I'll take arrogance, negativity, jealousy and severe tourette's syndrome over apathy any day. In my opinion, there is little worse than simply 'not caring.' I like passion! I envy action! I even appreciate mania and 'Debbie Downerism'!
So apathy is a reigning theme right now. Apathy about eating. Apathy about weight loss. Apathy about my work outs. Apathy about blogging. I am still eating decently and losing well (over two pounds last week!) and going to my work outs and bitching to all my wonderful readers (aren't you lucky!), but I'm not all that excited, inspired or empowered by any of it.

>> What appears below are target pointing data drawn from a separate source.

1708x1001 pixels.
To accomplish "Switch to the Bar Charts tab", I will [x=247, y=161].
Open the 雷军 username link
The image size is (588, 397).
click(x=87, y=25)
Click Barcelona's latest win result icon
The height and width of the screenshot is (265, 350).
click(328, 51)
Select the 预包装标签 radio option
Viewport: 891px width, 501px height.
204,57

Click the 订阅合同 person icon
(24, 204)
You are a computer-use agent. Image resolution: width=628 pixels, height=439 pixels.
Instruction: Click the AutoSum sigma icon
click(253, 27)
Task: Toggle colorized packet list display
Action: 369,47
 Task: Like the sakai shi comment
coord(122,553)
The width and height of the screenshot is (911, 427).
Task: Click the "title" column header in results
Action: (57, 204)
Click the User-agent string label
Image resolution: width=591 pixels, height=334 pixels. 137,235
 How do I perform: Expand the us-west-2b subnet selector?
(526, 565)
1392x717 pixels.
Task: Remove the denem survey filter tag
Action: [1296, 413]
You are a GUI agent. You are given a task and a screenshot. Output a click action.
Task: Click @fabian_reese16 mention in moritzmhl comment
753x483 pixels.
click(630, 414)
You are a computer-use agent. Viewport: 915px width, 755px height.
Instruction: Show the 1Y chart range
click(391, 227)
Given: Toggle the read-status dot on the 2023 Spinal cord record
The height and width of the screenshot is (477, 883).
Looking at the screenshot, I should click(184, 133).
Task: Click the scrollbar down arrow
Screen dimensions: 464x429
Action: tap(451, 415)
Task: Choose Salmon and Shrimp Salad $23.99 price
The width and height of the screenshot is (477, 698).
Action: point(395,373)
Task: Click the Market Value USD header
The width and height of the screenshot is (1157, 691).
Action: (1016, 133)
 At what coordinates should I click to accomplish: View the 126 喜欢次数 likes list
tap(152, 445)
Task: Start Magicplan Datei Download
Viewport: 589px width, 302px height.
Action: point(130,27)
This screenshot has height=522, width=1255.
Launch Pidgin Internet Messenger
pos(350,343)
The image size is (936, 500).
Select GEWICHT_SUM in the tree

I'm blaming the heat. And G.W. Bush.
The good news is that I have a fill scheduled for Friday. I'm hoping this will be just the kick in the pants I need. Because unlike many of the bandster bloggers I follow, my band is not playing a large role in my life right now and I WANT it to. I want to finally write that post about how much “I love my band!”
Right now I'm kind of like “Eh, I have a Lap Band. So what?” I want to be more like “Woo hoo! This Lap Band was the best thing I ever did! I'm going to Disney World!”
I want my theme to become “proactivity” (not a real word but using it will get you an 'A' on a Feminist Literary Theory paper!).
In the meantime I'll keep chugging along. Eating my protein first, drinking my water, changing diapers, dreaming of George Clooney. But none of it will be done with the gusto those actions deserve. Especially the dreaming of George Clooney bit. And that is just SAD.
p.s. I graduated from college cum laude. And yes, I hear you snickering.